A major survey of the ocean floor has found trash piling up throughout the Atlantic and Arctic oceans and Mediterranean Sea, reaching depths of nearly three miles below the surface, according to scientists from 15 European research organizations.

This shows litter items on the seafloor of European waters. Clockwise from top left i) Plastic bag recorded by an OFOS at the HAUSGARTEN observatory (Arctic) at 2,500 m; ii) Litter recovered within the net of a trawl in Blanes open slope at 1,500 m; iii) Cargo net entangled in a cold-water coral colony at 950 m (National Oceanography Centre, UK). iv) "Heineken" beer can in the upper Whittard canyon at 950 m water depth.

Litter was located at each of the 600 sites surveyed, with plastic accounting for 41 percent and derelict fishing gear 34 percent.
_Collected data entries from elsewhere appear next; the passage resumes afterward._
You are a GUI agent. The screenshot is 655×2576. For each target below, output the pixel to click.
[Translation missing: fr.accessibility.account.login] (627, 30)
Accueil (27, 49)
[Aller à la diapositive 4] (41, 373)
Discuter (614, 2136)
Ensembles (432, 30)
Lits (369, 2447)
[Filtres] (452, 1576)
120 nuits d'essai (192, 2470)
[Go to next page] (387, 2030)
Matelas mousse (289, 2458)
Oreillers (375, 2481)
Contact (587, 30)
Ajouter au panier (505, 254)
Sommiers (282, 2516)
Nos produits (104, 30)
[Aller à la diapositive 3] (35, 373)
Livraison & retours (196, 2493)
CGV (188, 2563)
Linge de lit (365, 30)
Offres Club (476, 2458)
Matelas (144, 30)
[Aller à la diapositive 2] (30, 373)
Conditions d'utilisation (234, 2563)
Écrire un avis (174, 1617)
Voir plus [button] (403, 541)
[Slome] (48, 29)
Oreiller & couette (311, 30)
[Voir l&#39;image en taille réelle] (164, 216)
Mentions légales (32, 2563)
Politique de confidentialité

Glass, metal, wood, cardboard, clothing, pottery and unidentified materials were also found. Garbage accumulated at sites as far as 2,000 kilometers (1,243 miles) from land and at depths up to 4.5 kilometers (2.8 miles), according to the report.

Seafloor litter is a major problem since it can accumulate in and kill marine animals that mistake it for food. The trash can also entangle fish, seabirds and coral.

"This survey has shown that human litter is present in all marine habitats, from beaches to the most remote and deepest parts of the oceans," one author said. "These were [humans'] first visits to many of these sites, but we were shocked to find that our rubbish has got there before us."